Here’s what the podcast acquisitions mean for Spotify, for the entire podcast industry, and for all the tiny underdog podcasters out there.
Spotify Acquires Gimlet Media and Anchor
Above all, this news points to a big shift in the podcast industry. That’s because the acquisitions make Spotify a publisher, as well as platform.
Gimlet Media, which has called itself the “HBO of podcasts,” is famed for a number of high-quality podcasts. These include “Startup,” “Reply All,” and “Homecoming” – the latter has also been adapted into an Amazon Prime TV show.
The news was a long time coming. It follows a few moves Spotify has already made towards podcasting, most notably a series of exclusive celebrity-led podcasts that include a deal with Amy Schumer for one that reportedly cost over $1 million.
In the past, Spotify has been critiqued for not moving quickly enough into the podcast space. No one’s saying that now.
What It Means for the Podcast Industry
The news comes with three big benefits for Spotify.
First: better differentiation. Spotify’s big competitors, Pandora and Apple Music, might all have the same music, but they don’t have podcasts to attract customers. Since Spotify’s subscription service needs to justify its monthly cost, podcasts are a big way to stand out.
Second, it’s a way for Spotify to save time and resources that it currently spends on its deals with the big record labels that have a powerful influence over the music streaming space. With Gimlet and Anchor, Spotify can capture a big, buzzy content creation machine alongside Anchor’s “platform of tools” and built-in podcaster userbase. Combined with Spotify’s massive reach and healthy userbase, Spotify is well on its way to an entire end-to-end podcast pipeline. (Not for nothing, Spotify’s CFO is the former CFO of Netflix, another streaming service that is betting big on owning an entire content pipeline.)
Finally, podcasting is a growing market. Podcast ads are a growing sector with a high ceiling, so there’s plenty of cash on the table.

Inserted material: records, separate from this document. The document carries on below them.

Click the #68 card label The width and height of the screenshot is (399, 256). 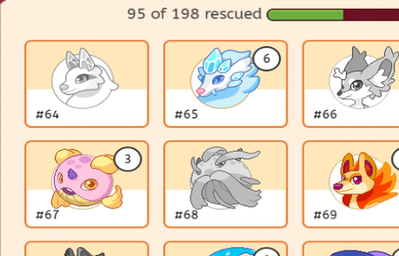click(186, 215)
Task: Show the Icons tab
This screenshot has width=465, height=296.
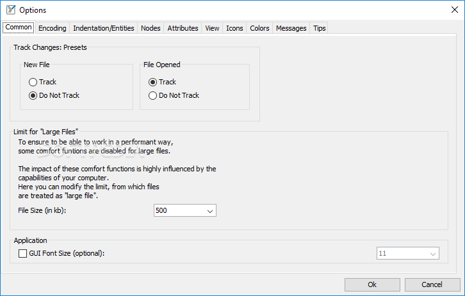Action: pyautogui.click(x=234, y=28)
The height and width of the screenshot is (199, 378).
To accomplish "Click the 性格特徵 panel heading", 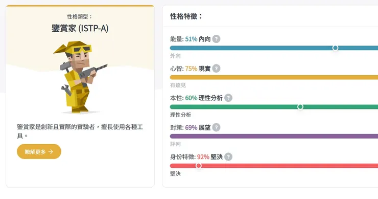I will (186, 16).
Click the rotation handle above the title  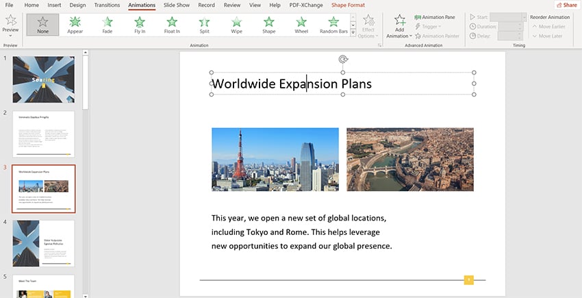pos(343,60)
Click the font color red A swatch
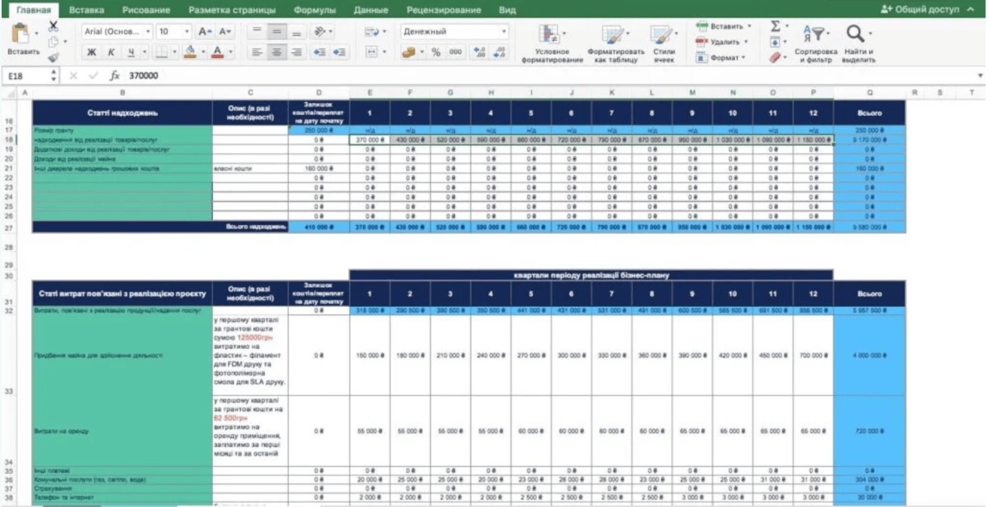 [x=217, y=52]
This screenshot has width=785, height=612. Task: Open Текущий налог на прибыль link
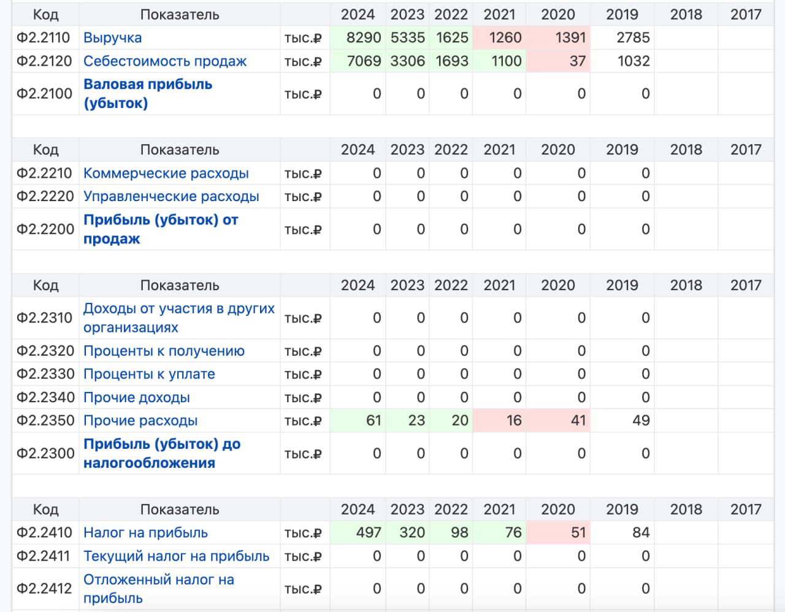pos(176,556)
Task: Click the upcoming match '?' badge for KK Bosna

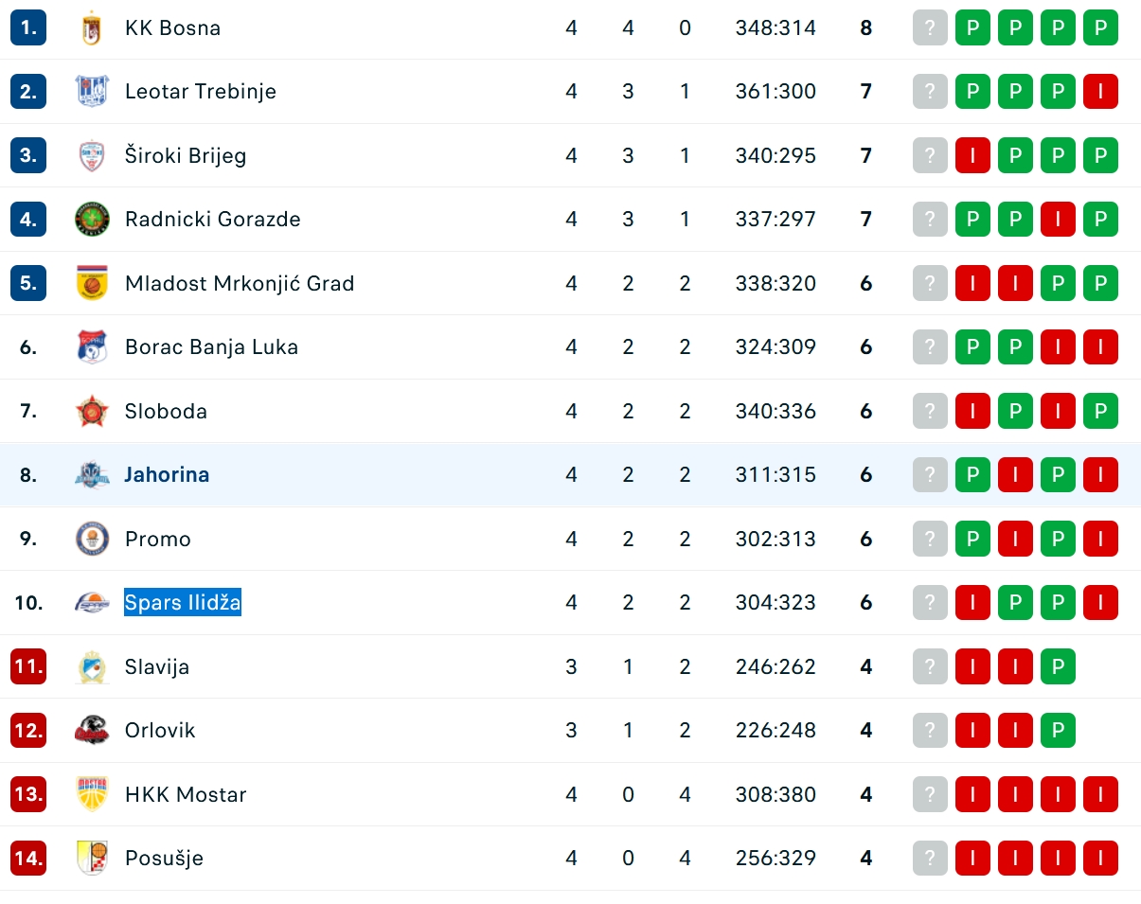Action: pyautogui.click(x=930, y=27)
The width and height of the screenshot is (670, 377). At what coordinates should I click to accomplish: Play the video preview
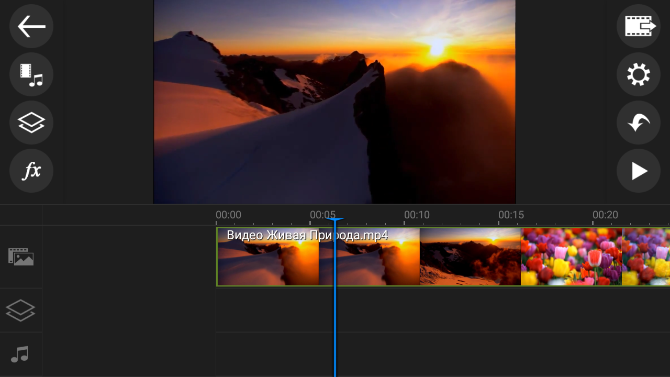coord(638,171)
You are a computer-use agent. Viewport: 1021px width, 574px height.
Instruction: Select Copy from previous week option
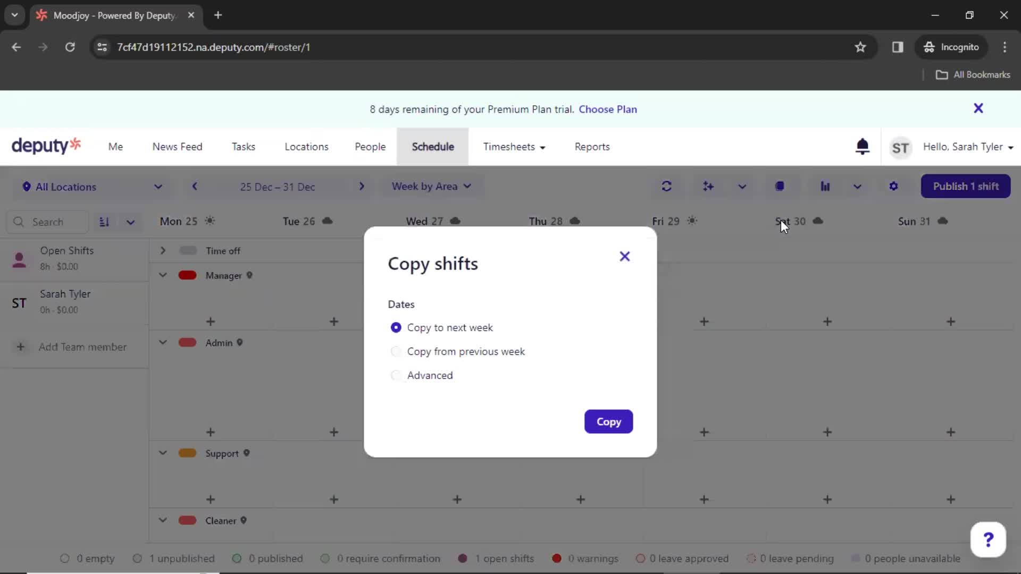[395, 351]
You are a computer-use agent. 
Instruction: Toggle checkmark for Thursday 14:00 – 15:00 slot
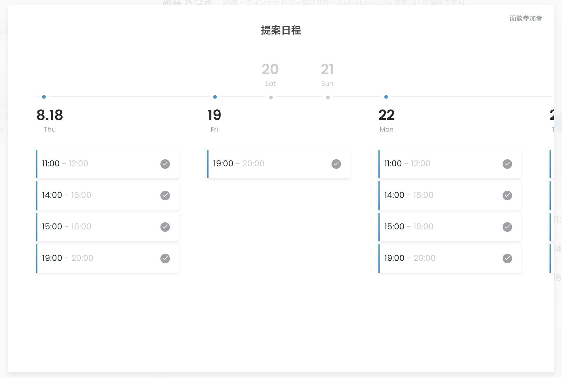click(x=165, y=196)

Whether Spotify doubles down on its walled garden of audio or opts to invest in podcast ads, they’ll snag a big piece of a growing industry.
Right now, people listen to podcasts everywhere. In the future, Spotify hopes, it’ll be mostly through the Spotify platform.
What this Means for the Underdogs
The greater podcast industry is consolidating, and Spotify’s acquisitions are an example of how that’s changing the podcast format itself. It’ll now be less associated with smartphones and more associated with streaming content available online from any device, from laptops to smart TVs to Apple EarPods to smart speakers — any hardware you might stream music from will be, increasingly, a podcast streaming source, with Spotify as the software. The podcast will look even more like an on-demand version of radio than it already does.
Since its inception, podcasting has been compared to the early days of blogging: It’s decentralized, it’s easy to do yourself, it’s the cool thing for nerds.
The relatively open playing field that results makes podcasting a more welcoming, inclusive space, as my recent visit to Podcon 2019 proved.
Today, blogging has been subsumed by the closed systems of social media. And soon podcasting will increasingly exist under the closed systems of platforms like Spotify and any other platforms that are centralizing podcasting for profit
It’s a natural next step in the industry’s evolution, even if it makes the space a little less scrappy and can easily make it less inclusive.